Gouverner par la peur

Quelques jours après l’annonce que le secrétariat général de la Défense prépare un livret pour expliquer à la population quoi faire en cas de conflit armé, la Commission européenne exhorte les familles à constituer un kit de survie de trois jours au cas où une crise frapperait leur pays. Et ce n’est que l’une des…. trente actions clés définies par le Commission, qui devront être mises en œuvre au cours des deux prochaines années…

Et l’on étudie même « la faisabilité d’une loi européenne sur la préparation », qui permettrait de rendre toutes les lubies phobiques de la Commission obligatoires.

La sidération est complète ?

Hier, Sophie Primas, la porte-parole du gouvernement, a déclaré que la préparation du budget 2026 « est un cauchemar », et que pour tenter de réduire le déficit « chacun sera mis à contribution ».

Le soir même, Macron annonce qu’il va envoyer encore 2 milliards dans le trou ukrainien.

Personne ne paraît voir la contradiction. Ubu règne sans partage.

Exit l’abbé Corbillé

La municipalité de Bouvron, entre Nantes et Redon, a décidé de changer le nom de la place de l’Abbé Corbillé.

Soi-disant pour respecter la laïcité. Comme si la laïcité, même laïcarde, empêchait de donner à une place le nom d’un prêtre qui a marqué la commune. Or celui-là fut le premier maire de Bouvron.

Mais il fut aussi prêtre réfractaire, et pour cela fusillé par la Terreur contre le mur de l’Eglise.

Et c’est bien sûr pour cette raison que la municipalité « écologiste » veut changer le nom de la place : le nom de l’abbé Corbillé sonne comme une condamnation de la Terreur républicaine, il faut effacer cela de notre mémoire. Car la mémoire républicaine et écologique est très sélective…

La France Bornée

Deux jours après que Donald Trump a mis un coup d’arrêt spectaculaire à la dictature de l’idéologie du genre aux Etats-Unis, notre ministre de l’« Education » a déclaré : « L’éducation à la vie affective, relationnelle, relationnelle et à la sexualité est absolument indispensable. » Le mot « genre » ne se trouve pas dans la citation, mais il se trouve bel et bien dans le projet de programme qui va être présenté mercredi prochain au Conseil supérieur de l’Education.

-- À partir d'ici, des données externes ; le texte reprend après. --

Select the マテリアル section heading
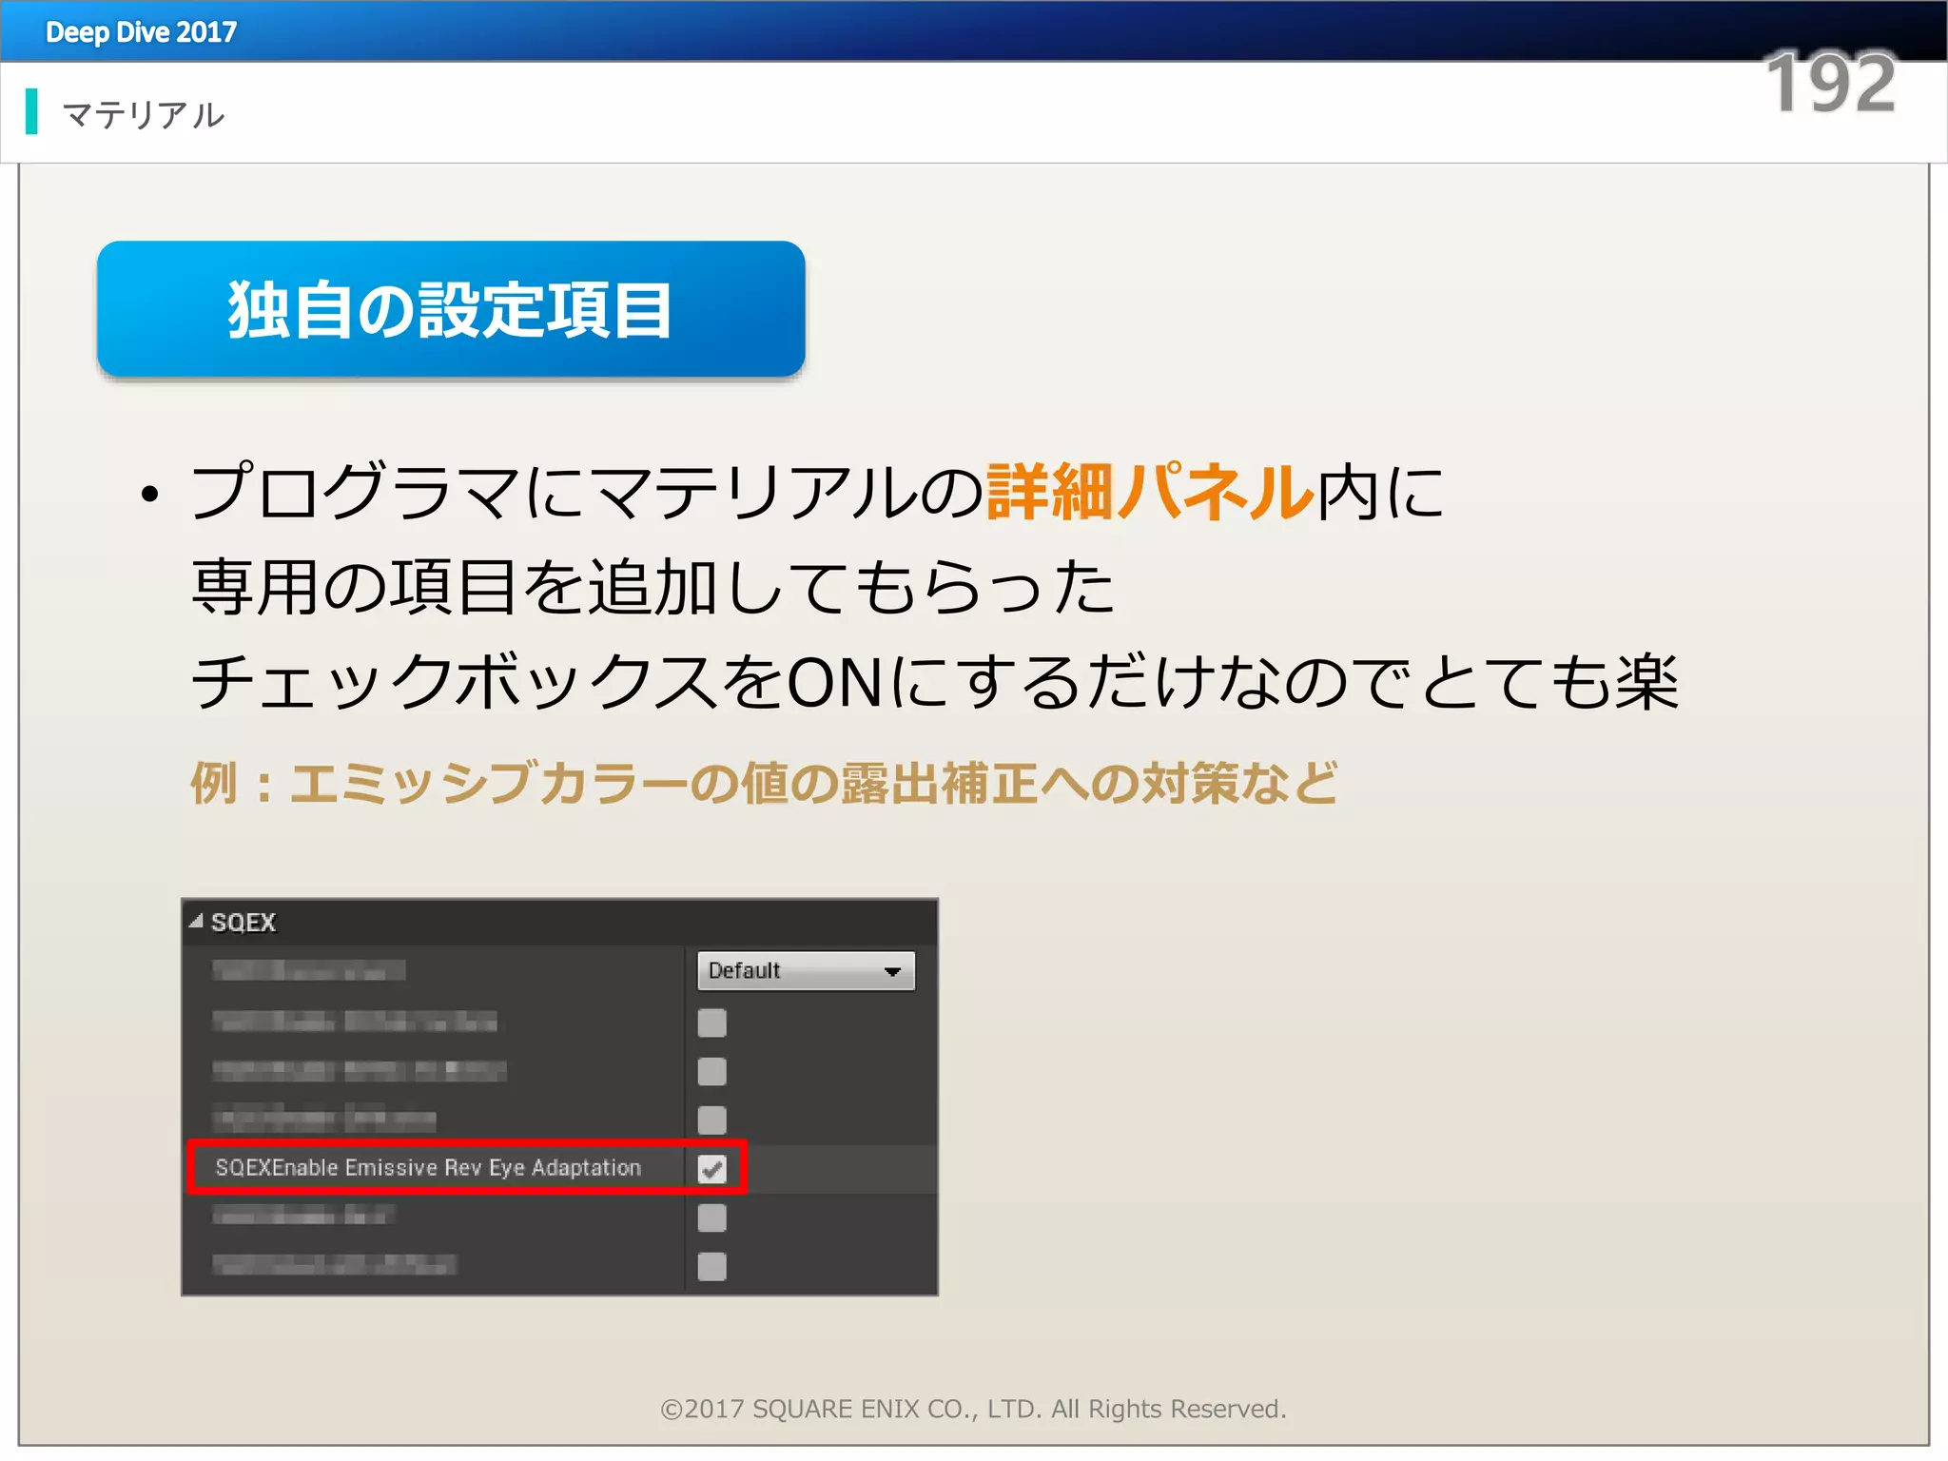 tap(144, 115)
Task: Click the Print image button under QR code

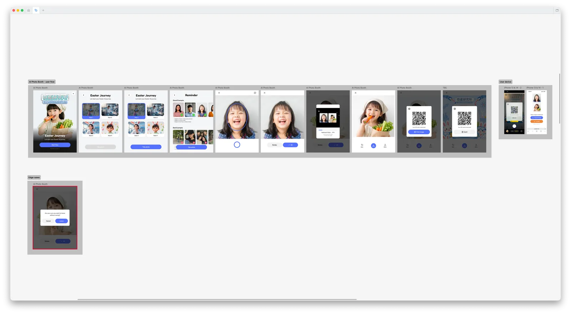Action: [x=419, y=132]
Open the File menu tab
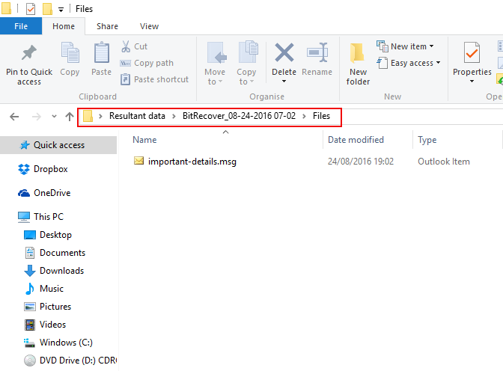This screenshot has height=371, width=503. (x=21, y=26)

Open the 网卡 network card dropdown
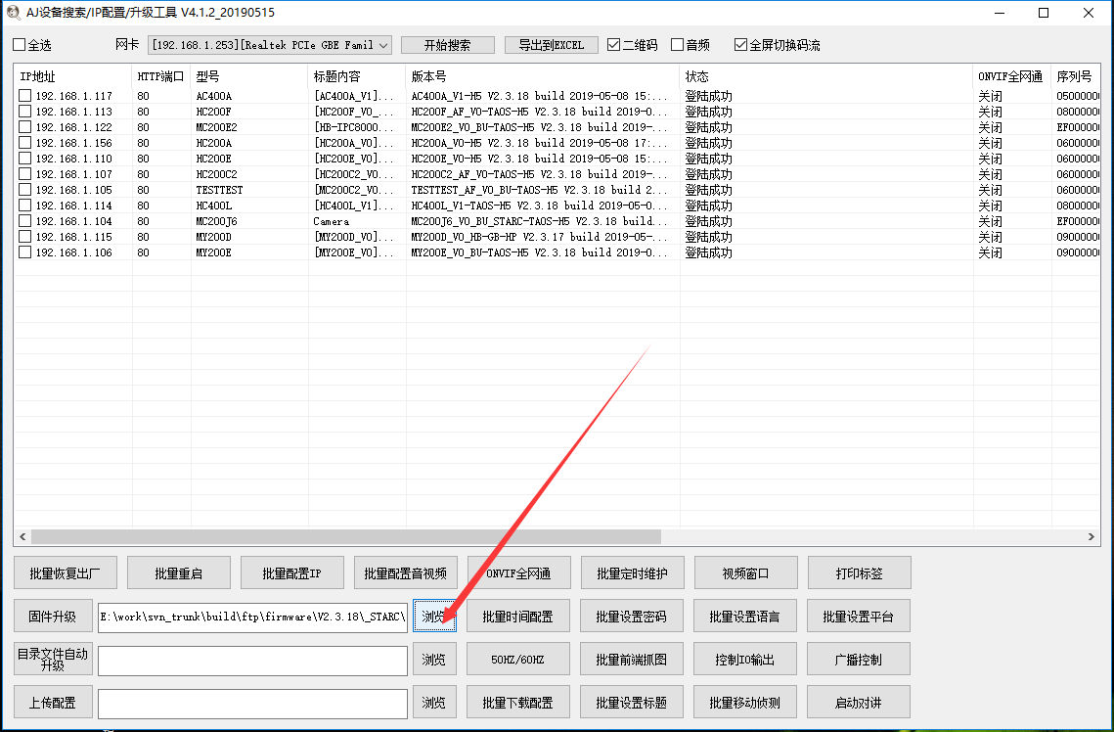pyautogui.click(x=384, y=44)
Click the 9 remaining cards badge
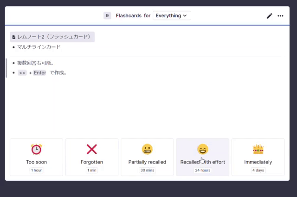 click(x=107, y=16)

L’humanité a vécu jusqu’à présent sans ce programme, mais il est subitement devenu « indispensable ». Il ne suffisait pas que les lobbies LGBT aillent librement faire leur propagande dans les écoles (depuis Luc Chatel, sous Sarkozy, en 2010), il est « indispensable » que cette idéologie antihumaine soit enseignée par le corps professoral. Puisque officiellement l’idéologie du genre « n’existe pas », selon le dogme promulgué naguère par Najat Belkacem au moment où se multipliaient les études universitaires sur le sujet, le mot « genre » ne figure pas dans l’intitulé, et on a revu le texte pour qu’il y soit moins voyant.

Ainsi, l’expression « identité de genre » y figure sept fois, contre plus de 15 dans les précédentes moutures, et elle n’apparaît qu’en classe de seconde. Mais la notion de « genre » distinguée de celle de « sexe biologique » (précisément ce qui est désormais interdit au niveau fédéral aux Etats-Unis) se trouve dès la classe de cinquième : les ignobles pourrisseurs savent ce qu’ils font : c’est au moment parfois fragile de la puberté qu’il faut tenter de semer le trouble dans les esprits.